Bing Chat is not intelligent

Oh come on! At some point we have to stop moving the goalposts any further. Bing Chat is absolutely intelligent, as basically all laypeople or researchers pre-2015 would tell you. We can quibble about the lack of causal understanding or whatever, but the adjective "intelligent" clearly describes it, unless you're prepared to say a significant fraction of humans are not "intelligent" at writing.

This is an interesting question on which I've gone back and forth.  I think ultimately, the inability to recognize blatant inconsistencies or to reason at all means that LLMs so far are not intelligent. (Or at least not more intelligent than a parrot.)

It's interesting that Bing Chat's intelligent seems obvious to me [and others], and its lack of intelligence seems obvious to you [and others]. I think the discrepancy might me be this:

My focus is on Bing Chat being able to perform complex feats in a diverse array of contexts.
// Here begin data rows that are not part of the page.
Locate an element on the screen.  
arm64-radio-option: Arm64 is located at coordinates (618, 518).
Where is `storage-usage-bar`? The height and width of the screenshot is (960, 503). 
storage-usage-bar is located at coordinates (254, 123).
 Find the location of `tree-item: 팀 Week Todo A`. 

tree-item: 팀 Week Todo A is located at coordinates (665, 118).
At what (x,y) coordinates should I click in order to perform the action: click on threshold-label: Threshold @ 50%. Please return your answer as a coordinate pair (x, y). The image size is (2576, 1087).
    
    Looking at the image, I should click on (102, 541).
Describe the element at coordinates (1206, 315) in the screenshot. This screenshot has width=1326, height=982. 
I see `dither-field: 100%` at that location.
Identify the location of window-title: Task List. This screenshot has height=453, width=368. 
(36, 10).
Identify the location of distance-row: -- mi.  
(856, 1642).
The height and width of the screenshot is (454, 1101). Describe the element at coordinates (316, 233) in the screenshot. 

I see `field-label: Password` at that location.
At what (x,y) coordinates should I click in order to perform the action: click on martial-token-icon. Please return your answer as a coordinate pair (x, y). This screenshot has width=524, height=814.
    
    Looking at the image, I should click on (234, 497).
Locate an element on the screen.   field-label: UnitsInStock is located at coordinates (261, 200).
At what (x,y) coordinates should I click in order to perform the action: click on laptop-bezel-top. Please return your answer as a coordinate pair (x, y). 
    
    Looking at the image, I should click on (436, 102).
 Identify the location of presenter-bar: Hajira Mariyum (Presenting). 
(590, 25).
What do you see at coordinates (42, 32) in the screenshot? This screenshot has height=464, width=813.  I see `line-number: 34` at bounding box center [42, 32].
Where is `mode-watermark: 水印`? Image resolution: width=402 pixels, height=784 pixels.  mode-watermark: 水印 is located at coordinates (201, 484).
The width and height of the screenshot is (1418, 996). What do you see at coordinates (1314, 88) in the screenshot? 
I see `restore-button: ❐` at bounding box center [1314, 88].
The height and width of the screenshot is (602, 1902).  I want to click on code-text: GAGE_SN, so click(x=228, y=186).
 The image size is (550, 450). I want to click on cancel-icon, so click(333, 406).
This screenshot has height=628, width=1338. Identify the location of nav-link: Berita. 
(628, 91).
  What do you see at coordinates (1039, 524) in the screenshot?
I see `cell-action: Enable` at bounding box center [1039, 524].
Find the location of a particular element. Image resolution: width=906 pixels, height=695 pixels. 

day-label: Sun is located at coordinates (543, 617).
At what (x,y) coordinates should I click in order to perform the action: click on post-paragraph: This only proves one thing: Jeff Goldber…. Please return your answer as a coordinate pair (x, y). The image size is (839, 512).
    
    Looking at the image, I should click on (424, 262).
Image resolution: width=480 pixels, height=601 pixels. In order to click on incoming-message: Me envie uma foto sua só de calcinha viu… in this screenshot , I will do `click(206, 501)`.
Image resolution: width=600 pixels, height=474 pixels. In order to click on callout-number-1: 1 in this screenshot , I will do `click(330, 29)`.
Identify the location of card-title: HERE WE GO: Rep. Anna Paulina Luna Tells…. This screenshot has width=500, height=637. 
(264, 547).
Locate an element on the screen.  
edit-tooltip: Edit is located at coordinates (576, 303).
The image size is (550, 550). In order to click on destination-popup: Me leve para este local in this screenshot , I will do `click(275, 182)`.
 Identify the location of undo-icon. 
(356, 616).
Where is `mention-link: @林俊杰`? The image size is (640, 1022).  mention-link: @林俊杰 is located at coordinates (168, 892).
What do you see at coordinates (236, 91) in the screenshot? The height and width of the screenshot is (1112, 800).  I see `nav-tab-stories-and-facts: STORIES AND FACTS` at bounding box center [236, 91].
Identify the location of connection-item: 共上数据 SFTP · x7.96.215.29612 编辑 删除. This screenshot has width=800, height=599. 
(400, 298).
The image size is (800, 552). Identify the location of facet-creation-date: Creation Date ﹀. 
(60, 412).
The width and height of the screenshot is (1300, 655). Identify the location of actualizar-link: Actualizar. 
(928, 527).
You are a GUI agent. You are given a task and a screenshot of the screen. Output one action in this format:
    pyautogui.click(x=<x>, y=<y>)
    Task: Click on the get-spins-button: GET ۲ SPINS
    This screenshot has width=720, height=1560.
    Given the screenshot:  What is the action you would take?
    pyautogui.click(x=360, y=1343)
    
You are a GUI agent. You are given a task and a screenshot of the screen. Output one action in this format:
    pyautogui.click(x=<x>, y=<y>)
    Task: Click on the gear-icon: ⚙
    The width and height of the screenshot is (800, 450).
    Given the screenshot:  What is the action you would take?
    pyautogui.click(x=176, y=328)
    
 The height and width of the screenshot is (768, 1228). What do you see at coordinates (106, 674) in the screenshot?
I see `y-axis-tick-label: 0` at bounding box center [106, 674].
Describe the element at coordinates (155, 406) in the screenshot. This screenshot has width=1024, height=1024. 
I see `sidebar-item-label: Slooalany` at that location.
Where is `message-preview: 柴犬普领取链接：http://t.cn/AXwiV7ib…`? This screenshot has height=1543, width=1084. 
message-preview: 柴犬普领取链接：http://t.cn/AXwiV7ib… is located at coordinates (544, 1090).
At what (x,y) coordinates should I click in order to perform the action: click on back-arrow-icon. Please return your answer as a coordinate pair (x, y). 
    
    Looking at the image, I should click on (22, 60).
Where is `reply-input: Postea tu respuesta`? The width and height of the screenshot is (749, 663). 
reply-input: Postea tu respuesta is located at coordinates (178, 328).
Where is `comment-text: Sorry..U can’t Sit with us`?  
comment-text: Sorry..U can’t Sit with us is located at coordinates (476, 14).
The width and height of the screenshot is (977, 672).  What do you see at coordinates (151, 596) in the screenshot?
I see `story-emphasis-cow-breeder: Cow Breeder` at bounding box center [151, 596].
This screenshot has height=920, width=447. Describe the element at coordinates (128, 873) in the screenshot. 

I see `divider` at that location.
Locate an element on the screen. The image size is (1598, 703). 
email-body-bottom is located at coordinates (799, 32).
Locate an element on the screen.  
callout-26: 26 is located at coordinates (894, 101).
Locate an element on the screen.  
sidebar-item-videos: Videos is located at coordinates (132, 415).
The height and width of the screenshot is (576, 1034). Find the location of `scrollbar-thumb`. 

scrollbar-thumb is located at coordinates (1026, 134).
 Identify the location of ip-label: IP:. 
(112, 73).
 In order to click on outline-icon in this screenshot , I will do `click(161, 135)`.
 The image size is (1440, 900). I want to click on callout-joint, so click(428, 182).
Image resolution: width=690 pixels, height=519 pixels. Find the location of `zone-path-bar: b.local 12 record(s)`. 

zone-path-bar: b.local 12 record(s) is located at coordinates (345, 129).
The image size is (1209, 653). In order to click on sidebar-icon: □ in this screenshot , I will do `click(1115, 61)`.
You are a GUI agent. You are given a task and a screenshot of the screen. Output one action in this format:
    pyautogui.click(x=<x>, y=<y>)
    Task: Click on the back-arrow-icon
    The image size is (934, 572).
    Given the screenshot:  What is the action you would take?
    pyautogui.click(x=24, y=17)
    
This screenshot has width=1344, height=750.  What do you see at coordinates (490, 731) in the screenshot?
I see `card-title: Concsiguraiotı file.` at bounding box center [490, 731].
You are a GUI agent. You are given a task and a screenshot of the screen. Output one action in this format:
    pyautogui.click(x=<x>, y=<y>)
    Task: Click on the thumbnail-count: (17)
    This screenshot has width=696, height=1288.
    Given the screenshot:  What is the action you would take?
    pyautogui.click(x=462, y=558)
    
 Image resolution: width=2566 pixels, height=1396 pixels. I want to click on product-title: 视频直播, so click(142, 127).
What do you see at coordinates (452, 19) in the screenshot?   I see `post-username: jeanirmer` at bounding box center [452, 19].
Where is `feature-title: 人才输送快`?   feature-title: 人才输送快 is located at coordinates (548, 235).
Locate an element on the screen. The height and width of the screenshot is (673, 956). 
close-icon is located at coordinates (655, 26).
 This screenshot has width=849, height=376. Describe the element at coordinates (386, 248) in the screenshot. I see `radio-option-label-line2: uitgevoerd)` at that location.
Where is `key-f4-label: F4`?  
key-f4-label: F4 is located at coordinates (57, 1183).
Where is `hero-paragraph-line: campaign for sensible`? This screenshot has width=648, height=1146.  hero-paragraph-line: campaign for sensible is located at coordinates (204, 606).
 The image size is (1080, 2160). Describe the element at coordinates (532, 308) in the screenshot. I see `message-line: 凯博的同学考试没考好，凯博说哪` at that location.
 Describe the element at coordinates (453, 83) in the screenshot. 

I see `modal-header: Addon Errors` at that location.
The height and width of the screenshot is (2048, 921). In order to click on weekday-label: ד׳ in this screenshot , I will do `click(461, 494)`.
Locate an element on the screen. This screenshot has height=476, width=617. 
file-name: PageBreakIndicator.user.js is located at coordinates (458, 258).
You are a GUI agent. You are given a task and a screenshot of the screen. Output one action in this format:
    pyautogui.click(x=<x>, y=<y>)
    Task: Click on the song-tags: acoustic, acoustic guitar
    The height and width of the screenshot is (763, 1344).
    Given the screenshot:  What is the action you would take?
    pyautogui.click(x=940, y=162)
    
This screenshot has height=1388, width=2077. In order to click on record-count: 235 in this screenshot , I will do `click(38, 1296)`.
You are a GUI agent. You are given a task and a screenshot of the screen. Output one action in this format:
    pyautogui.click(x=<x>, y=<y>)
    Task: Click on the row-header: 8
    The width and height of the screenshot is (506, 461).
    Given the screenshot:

Answering the question about the married couple and writing the story about the cake are examples of complex feats. I would say any system that can give thorough answers to questions like these is intelligent (even if it's not intelligent in other ways human are know to be).

My read is that others are focusing on Bing Chat's inconsistencies. They see all the ways it fails, gets the wrong answers, becomes dis-coherent, etc.. I suspect their reasoning is "an intelligent entity would not make those mistakes" or "would not make those mistakes so often". 

Definitions aside: Bing Chat's demonstrations of high intelligence cause me more concern about fast AI timelines than its demonstrations of low intelligence bring me comfort.

I think the issue here (about whether it is intelligent) is not so much a matter of the answers it fashions, but about whether it can be said it does so from an "I". If not, it is basically a proverbial Chinese Room, though this merely moves the goalposts to the question whether humans are not, actually, also a Chinese Room, just a more sophisticated one. I suspect that we will not be very eager to accept such a finding, indeed, we may not be capable of seeing ourselves thus, for it implies a whole raft of rather unpleasant realities (like, say, the absence of free will, or indeed any will at all) which we'd not want to be true, to put it mildly.

I've met humans who are unable to recognize blatant inconsistencies. Not quite to the same extent as Bing Chat, but still. Also, I'm pretty sure monkeys are unable to recognize blatant inconsistencies, and monkeys are intelligent.

What makes monkeys intelligent in your view?